- [STATED TASK] Quote each of the rows below verbatim, from the first to the last.

- [RAW DATA]

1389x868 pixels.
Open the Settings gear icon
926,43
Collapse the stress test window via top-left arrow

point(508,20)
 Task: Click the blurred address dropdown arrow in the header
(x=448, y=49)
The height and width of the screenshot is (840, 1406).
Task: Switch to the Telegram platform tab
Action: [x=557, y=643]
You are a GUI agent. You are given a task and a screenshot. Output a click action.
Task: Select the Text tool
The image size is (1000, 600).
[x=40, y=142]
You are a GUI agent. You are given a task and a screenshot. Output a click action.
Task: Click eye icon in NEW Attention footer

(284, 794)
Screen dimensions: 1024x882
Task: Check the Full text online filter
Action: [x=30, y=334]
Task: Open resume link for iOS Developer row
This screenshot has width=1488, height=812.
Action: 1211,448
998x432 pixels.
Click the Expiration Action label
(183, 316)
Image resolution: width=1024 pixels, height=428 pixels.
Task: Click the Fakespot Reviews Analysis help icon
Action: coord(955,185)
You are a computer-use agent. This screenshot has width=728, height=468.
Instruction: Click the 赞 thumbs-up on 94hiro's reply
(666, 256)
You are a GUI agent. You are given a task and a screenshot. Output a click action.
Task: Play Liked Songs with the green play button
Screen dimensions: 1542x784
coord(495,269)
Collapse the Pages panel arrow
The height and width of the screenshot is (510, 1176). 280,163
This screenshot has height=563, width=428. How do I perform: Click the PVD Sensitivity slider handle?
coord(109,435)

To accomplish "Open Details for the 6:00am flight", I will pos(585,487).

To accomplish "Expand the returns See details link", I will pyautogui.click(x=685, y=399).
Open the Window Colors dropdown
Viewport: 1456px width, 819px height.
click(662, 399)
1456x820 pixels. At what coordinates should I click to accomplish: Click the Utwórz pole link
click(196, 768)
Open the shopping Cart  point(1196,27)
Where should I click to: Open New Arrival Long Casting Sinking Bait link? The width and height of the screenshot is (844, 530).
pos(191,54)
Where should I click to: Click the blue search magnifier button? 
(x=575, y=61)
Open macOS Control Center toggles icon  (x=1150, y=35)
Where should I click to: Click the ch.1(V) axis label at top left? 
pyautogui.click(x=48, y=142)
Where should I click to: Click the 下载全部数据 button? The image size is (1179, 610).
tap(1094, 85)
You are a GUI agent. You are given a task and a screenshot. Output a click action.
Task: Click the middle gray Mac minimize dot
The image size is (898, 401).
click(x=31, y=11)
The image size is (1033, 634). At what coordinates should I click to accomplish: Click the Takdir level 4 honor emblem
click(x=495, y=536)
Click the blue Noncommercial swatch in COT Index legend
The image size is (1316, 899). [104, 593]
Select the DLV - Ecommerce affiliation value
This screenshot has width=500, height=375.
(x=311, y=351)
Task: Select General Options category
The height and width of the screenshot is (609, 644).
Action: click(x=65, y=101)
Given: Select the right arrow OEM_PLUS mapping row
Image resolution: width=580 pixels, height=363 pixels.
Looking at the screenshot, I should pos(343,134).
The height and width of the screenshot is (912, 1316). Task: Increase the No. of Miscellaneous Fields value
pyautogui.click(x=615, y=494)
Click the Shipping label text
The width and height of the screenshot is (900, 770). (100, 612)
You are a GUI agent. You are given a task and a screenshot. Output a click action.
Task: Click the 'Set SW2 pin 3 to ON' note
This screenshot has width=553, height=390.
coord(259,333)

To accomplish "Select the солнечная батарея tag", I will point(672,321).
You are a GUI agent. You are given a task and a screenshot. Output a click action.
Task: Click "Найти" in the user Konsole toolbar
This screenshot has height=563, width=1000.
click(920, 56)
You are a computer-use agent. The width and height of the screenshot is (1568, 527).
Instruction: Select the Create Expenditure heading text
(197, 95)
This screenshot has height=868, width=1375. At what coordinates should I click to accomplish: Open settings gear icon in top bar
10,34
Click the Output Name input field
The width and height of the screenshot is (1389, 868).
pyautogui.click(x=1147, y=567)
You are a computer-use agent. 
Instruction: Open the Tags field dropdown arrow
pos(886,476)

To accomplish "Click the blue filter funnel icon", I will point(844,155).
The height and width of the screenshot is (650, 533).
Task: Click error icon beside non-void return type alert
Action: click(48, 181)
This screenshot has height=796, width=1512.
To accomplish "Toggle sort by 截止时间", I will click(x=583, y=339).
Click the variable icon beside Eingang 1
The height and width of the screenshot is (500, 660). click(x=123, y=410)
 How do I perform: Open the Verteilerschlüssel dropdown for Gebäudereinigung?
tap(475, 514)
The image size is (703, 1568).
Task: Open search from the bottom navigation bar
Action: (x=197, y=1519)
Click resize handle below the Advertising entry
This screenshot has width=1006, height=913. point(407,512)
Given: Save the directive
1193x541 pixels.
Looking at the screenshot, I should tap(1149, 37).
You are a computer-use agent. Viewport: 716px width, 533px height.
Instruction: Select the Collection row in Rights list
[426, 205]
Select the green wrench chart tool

- [EXPECTED OUTPUT]
1389x868 pixels.
Open the Settings gear icon
926,43
Collapse the stress test window via top-left arrow

point(508,20)
 Task: Click the blurred address dropdown arrow in the header
(x=448, y=49)
The height and width of the screenshot is (840, 1406).
Task: Switch to the Telegram platform tab
Action: [x=557, y=643]
You are a GUI agent. You are given a task and a screenshot. Output a click action.
Task: Select the Text tool
The image size is (1000, 600).
[x=40, y=142]
You are a GUI agent. You are given a task and a screenshot. Output a click action.
Task: Click eye icon in NEW Attention footer

(284, 794)
Screen dimensions: 1024x882
Task: Check the Full text online filter
Action: [x=30, y=334]
Task: Open resume link for iOS Developer row
This screenshot has width=1488, height=812.
Action: 1211,448
998x432 pixels.
Click the Expiration Action label
(183, 316)
Image resolution: width=1024 pixels, height=428 pixels.
Task: Click the Fakespot Reviews Analysis help icon
Action: coord(955,185)
You are a computer-use agent. This screenshot has width=728, height=468.
Instruction: Click the 赞 thumbs-up on 94hiro's reply
(666, 256)
You are a GUI agent. You are given a task and a screenshot. Output a click action.
Task: Play Liked Songs with the green play button
Screen dimensions: 1542x784
coord(495,269)
Collapse the Pages panel arrow
The height and width of the screenshot is (510, 1176). 280,163
This screenshot has height=563, width=428. How do I perform: Click the PVD Sensitivity slider handle?
coord(109,435)

To accomplish "Open Details for the 6:00am flight", I will pos(585,487).

To accomplish "Expand the returns See details link", I will pyautogui.click(x=685, y=399).
Open the Window Colors dropdown
Viewport: 1456px width, 819px height.
click(662, 399)
1456x820 pixels. At what coordinates should I click to accomplish: Click the Utwórz pole link
click(196, 768)
Open the shopping Cart  point(1196,27)
Where should I click to: Open New Arrival Long Casting Sinking Bait link? The width and height of the screenshot is (844, 530).
pos(191,54)
Where should I click to: Click the blue search magnifier button? 
(x=575, y=61)
Open macOS Control Center toggles icon  (x=1150, y=35)
Where should I click to: Click the ch.1(V) axis label at top left? 
pyautogui.click(x=48, y=142)
Where should I click to: Click the 下载全部数据 button? The image size is (1179, 610).
tap(1094, 85)
You are a GUI agent. You are given a task and a screenshot. Output a click action.
Task: Click the middle gray Mac minimize dot
The image size is (898, 401).
click(x=31, y=11)
The image size is (1033, 634). At what coordinates should I click to accomplish: Click the Takdir level 4 honor emblem
click(x=495, y=536)
Click the blue Noncommercial swatch in COT Index legend
The image size is (1316, 899). [104, 593]
Select the DLV - Ecommerce affiliation value
This screenshot has width=500, height=375.
(x=311, y=351)
Task: Select General Options category
The height and width of the screenshot is (609, 644).
Action: click(x=65, y=101)
Given: Select the right arrow OEM_PLUS mapping row
Image resolution: width=580 pixels, height=363 pixels.
Looking at the screenshot, I should pos(343,134).
The height and width of the screenshot is (912, 1316). Task: Increase the No. of Miscellaneous Fields value
pyautogui.click(x=615, y=494)
Click the Shipping label text
The width and height of the screenshot is (900, 770). (100, 612)
You are a GUI agent. You are given a task and a screenshot. Output a click action.
Task: Click the 'Set SW2 pin 3 to ON' note
This screenshot has width=553, height=390.
coord(259,333)

To accomplish "Select the солнечная батарея tag", I will point(672,321).
You are a GUI agent. You are given a task and a screenshot. Output a click action.
Task: Click "Найти" in the user Konsole toolbar
This screenshot has height=563, width=1000.
click(920, 56)
You are a computer-use agent. The width and height of the screenshot is (1568, 527).
Instruction: Select the Create Expenditure heading text
(197, 95)
This screenshot has height=868, width=1375. At what coordinates should I click to accomplish: Open settings gear icon in top bar
10,34
Click the Output Name input field
The width and height of the screenshot is (1389, 868).
pyautogui.click(x=1147, y=567)
You are a computer-use agent. 
Instruction: Open the Tags field dropdown arrow
pos(886,476)

To accomplish "Click the blue filter funnel icon", I will point(844,155).
The height and width of the screenshot is (650, 533).
Task: Click error icon beside non-void return type alert
Action: click(48, 181)
This screenshot has height=796, width=1512.
To accomplish "Toggle sort by 截止时间", I will click(x=583, y=339).
Click the variable icon beside Eingang 1
The height and width of the screenshot is (500, 660). click(x=123, y=410)
 How do I perform: Open the Verteilerschlüssel dropdown for Gebäudereinigung?
tap(475, 514)
The image size is (703, 1568).
Task: Open search from the bottom navigation bar
Action: (x=197, y=1519)
Click resize handle below the Advertising entry
This screenshot has width=1006, height=913. point(407,512)
Given: Save the directive
1193x541 pixels.
Looking at the screenshot, I should tap(1149, 37).
You are a computer-use agent. Viewport: 716px width, 533px height.
Instruction: Select the Collection row in Rights list
[426, 205]
Select the green wrench chart tool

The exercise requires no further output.